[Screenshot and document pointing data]
____________________

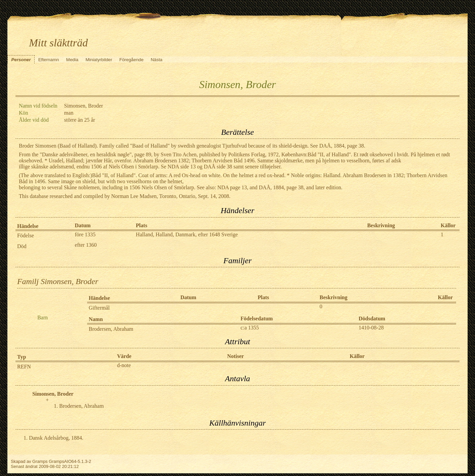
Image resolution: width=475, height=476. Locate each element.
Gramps (40, 461)
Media (72, 60)
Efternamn (49, 60)
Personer (21, 60)
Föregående (132, 60)
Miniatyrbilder (99, 60)
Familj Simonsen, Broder (58, 281)
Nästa (156, 60)
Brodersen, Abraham (111, 329)
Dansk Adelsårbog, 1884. (56, 438)
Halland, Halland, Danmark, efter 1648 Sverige (187, 234)
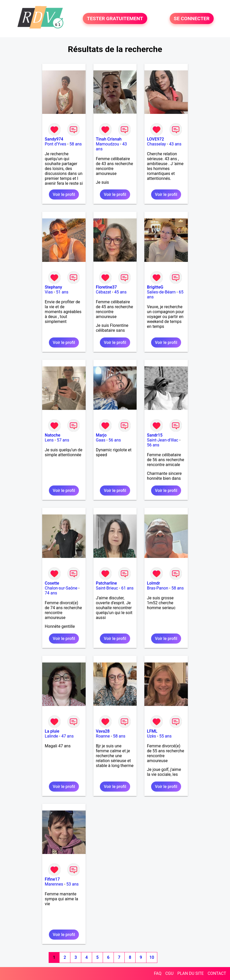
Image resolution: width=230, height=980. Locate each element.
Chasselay (156, 144)
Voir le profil (64, 194)
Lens (49, 440)
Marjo (101, 435)
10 (152, 957)
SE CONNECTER (192, 18)
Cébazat (103, 292)
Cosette (52, 583)
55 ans (165, 736)
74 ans (51, 593)
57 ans (63, 440)
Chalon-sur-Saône (61, 588)
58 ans (75, 144)
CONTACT (217, 973)
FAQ (158, 973)
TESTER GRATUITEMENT (115, 18)
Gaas (101, 440)
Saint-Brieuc (107, 588)
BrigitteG (155, 287)
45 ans (120, 292)
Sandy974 (54, 139)
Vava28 (103, 731)
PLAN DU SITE (190, 973)
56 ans (115, 440)
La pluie (52, 731)
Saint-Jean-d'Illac (163, 440)
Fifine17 (52, 879)
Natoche (52, 435)
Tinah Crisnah (109, 139)
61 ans (127, 588)
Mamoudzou (107, 144)
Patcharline (106, 583)
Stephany (53, 287)
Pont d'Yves (56, 144)
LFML (152, 731)
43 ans (175, 144)
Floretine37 (106, 287)
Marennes (54, 884)
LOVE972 (155, 139)
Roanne (103, 736)
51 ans (62, 292)
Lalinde (51, 736)
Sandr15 (155, 435)
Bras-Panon (157, 588)
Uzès (151, 736)
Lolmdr (154, 583)
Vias (49, 292)
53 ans (72, 884)
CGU (170, 973)
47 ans (67, 736)
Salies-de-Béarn (161, 292)
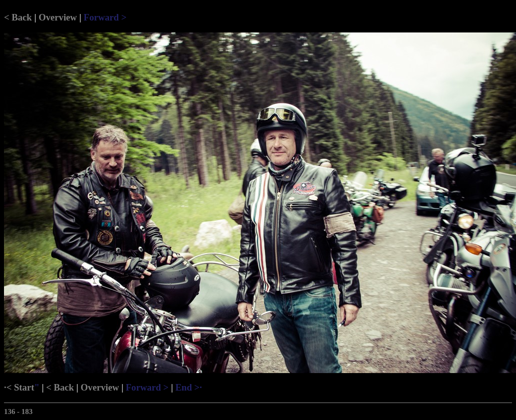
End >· (188, 387)
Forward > (105, 17)
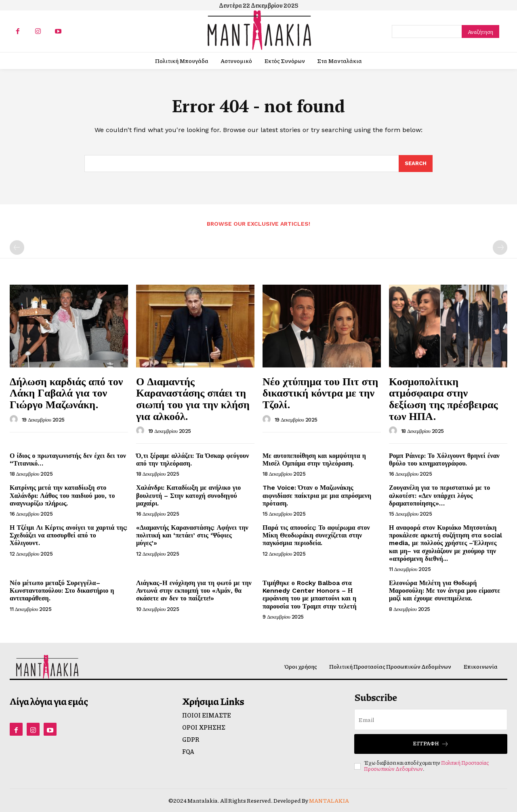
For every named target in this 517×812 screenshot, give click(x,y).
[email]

____________________

* **REQUIRED TASK**: Starting at the line with "Tinah Crisnah (109, 139)" and continuing through the end of the records, write those lines out again with "Roanne" swapped for "Lyon" and everything else unchanged. Omit the pictures from your answer.

* **TASK OUTPUT**:
Tinah Crisnah (109, 139)
61 ans (127, 588)
Mamoudzou (107, 144)
Patcharline (106, 583)
Stephany (53, 287)
Pont d'Yves (56, 144)
LFML (152, 731)
43 ans (175, 144)
Floretine37 (106, 287)
Marennes (54, 884)
LOVE972 (155, 139)
Lyon (103, 736)
51 ans (62, 292)
Lalinde (51, 736)
Sandr15 (155, 435)
Bras-Panon (157, 588)
Uzès (151, 736)
Lolmdr (154, 583)
Vias (49, 292)
53 ans (72, 884)
CGU (170, 973)
47 ans (67, 736)
Salies-de-Béarn (161, 292)
End >· (188, 387)
Forward > (105, 17)
For every named target in this 517×812 screenshot, give click(x,y).
[email]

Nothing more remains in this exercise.